By Dan Guttenplan, FNF Coaches Managing Editor
The team banquet gives coaches an opportunity to honor the players in front of their parents. While drumming up positive public relations might not be every coach’s favorite activity, it does help the coach create a family atmosphere with everyone pulling in the same direction.
Buckeye Border (Ohio) Fellowship of Christian Athletes Area Director Rex Stump counsels coaches on the best strategies for hosting a successful team banquet. He shared 10 pieces of advice with FNF Coaches.
Set Clear Expectations For the Banquet.
- What time are you starting?
- What should you wear?
- What you can bring?
- Put ending time to your banquet, so that people know exactly when you will finish.
Identify Some Area of Growth From the Season.

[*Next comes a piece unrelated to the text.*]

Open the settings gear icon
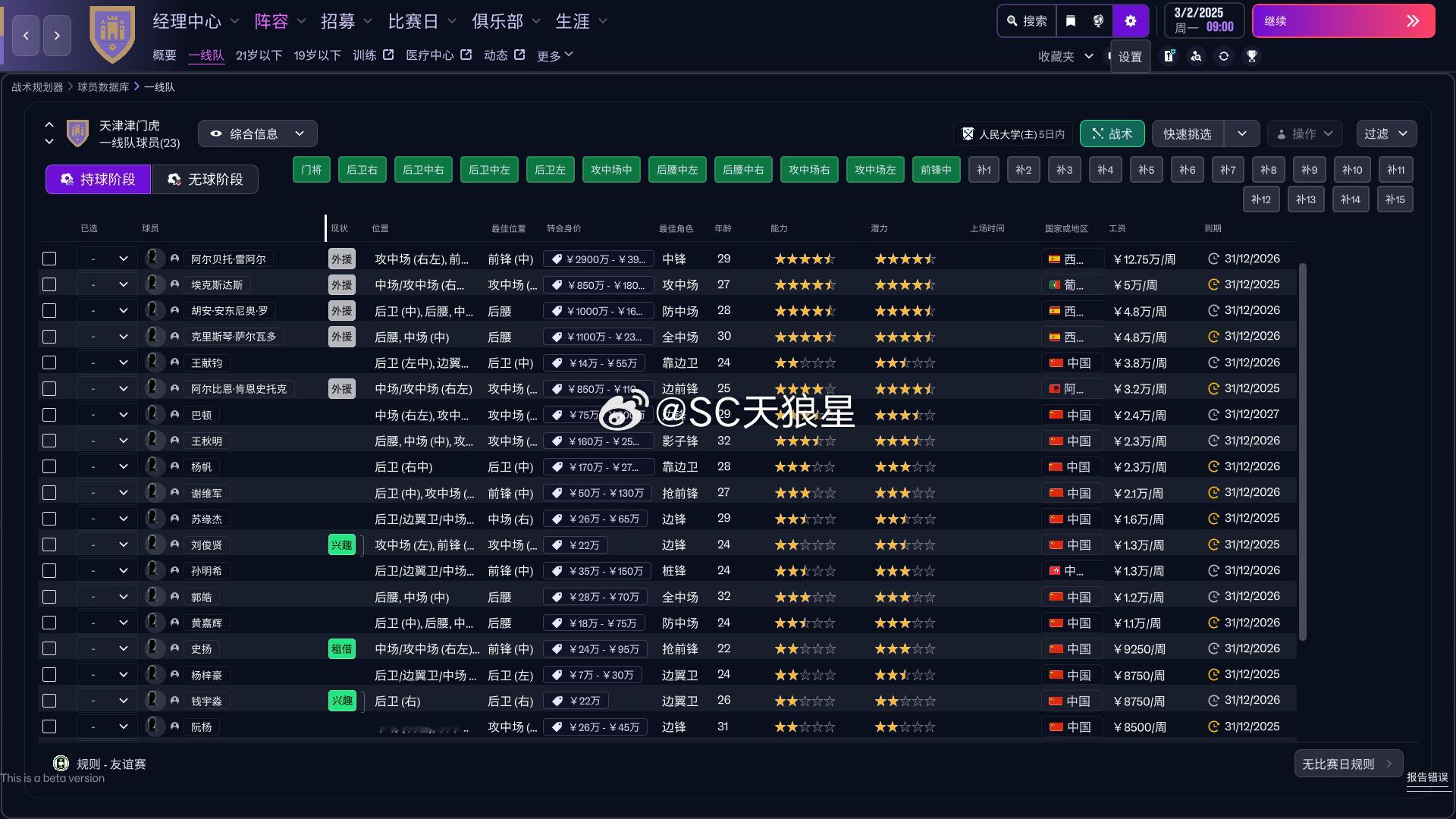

A good leader has a vision and knows how to cast it in a positive manner. What were your goals for the season? Now is the time to share some of those goals, and more importantly celebrate your accomplished goals. DO NOT linger on the things you DIDN’T do.
Thank Everyone Who Helped in Any Way.
This includes the Principal, athletic director, the janitor, bus drivers, managers, and then
a BIG thanks for the parents and players. Consider all who played a part in the success of your season.
Know First and Last Names.
Know and say the first and last name of each player, manager, staff person. Make sure everyone gets recognized!
Highlight Three Things for Each Player.
Stats are good, but they are not everything. Look for highlights that show the character and growth of an individual.
Avoid Negative Comments.
Do not belittle other coaches, programs, or your players. An example is giving an award to a player because they made a dumb mistake or a funny comment. You can have a fun banquet without belittling your players.
Give Equal Time to Each Player.
Make sure that all players are valued by you. This is not just a varsity banquet, it is a team banquet. Make sure each player gets the same value time. Do not linger too long on one player, and avoid repeating stats and comments about certain players.
Don’t Take Away Hope for a Football Future.
You may be “realistic” about playing opportunities for next year, college, etc. but the
banquet is not the place to share your opinion about a player’s future. Encourage your players to follow their dreams, don’t make promises, just encourage.
Highlight Team Accomplishments.
While sharing the team accomplishment, make sure you don’t confuse or bore
the parents with inside jokes, or inside stats that no one understands.
Involve the Seniors.
Have each senior take 30 seconds to share what really mattered to them, what they learned, and a thank you to the parents. Make sure you have those seniors write down what they are going to share, and make sure you read it a day before the banquet.